When you find a good Clinical Finance person, rejoice and cherish this person as Gollum would cherish the One Ring to rule all Rings. Okay, maybe not the most perfect analogy. Nevertheless, my point is that having a good clinical finance function will greatly increase the efficiency of your clinical operations efforts.  Budgeting/accounting/contracting and other money-related matters are inevitably part of the clinical world, and if these functions are not performed efficiently, they can significantly eat into vast amounts of your time and energy.  I recall joining one biotech company many years ago and meeting the Chief Medical Officer on my first day.  He shook my hand and said, “Hello, Chris.  First, I’d like to welcome you to the company.  Second, I have one important request for you: please stay the hell away from my clinical people. Do not talk to them or bother them in any way; they are trying to run clinical trials. If you need anything, you come to me and me only and I’ll try to help you.” I remember thinking, “Wow, my first day and he already despises me.
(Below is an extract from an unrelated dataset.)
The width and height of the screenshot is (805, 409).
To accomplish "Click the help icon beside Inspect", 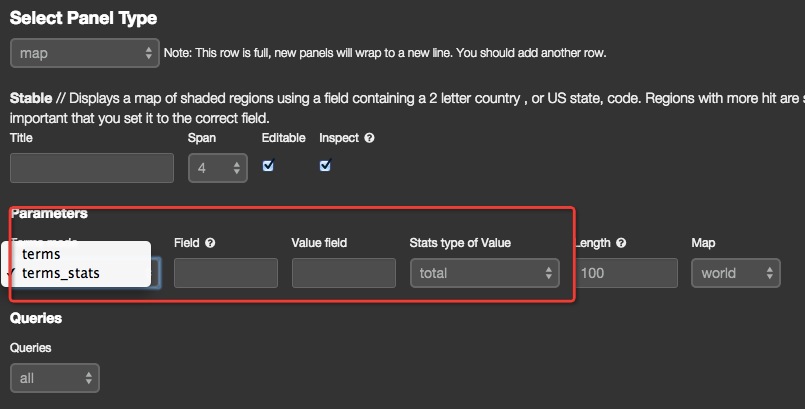I will coord(369,138).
It usually takes at least a week before I make someone despise me.”

I was not surprised to discover that up to that point, the team’s experiences with the finance department were quite negative with the team getting requests like, “Can you explain in detail why you spent $20 more than your budget?” Happily, I succeeded in convincing the CMO and the teams that I was focused on making their lives easier, and they eventually welcomed me as part of their team.  The point is that clinical finance should function and be seen as a welcome enhancement to clinical efforts, not an obstacle. If that is not the way it currently works in your company, pursuing an effort toward this end would be very worthwhile.  If your company is too small to have an individual clinical finance function, you can transform your existing finance and accounting personnel into such by educating them on all aspects of your clinical functions, as well as ensuring that clinical personnel achieve a firm understanding of financial requirements. This way, you can work together to establish an efficient and synergistic partnership.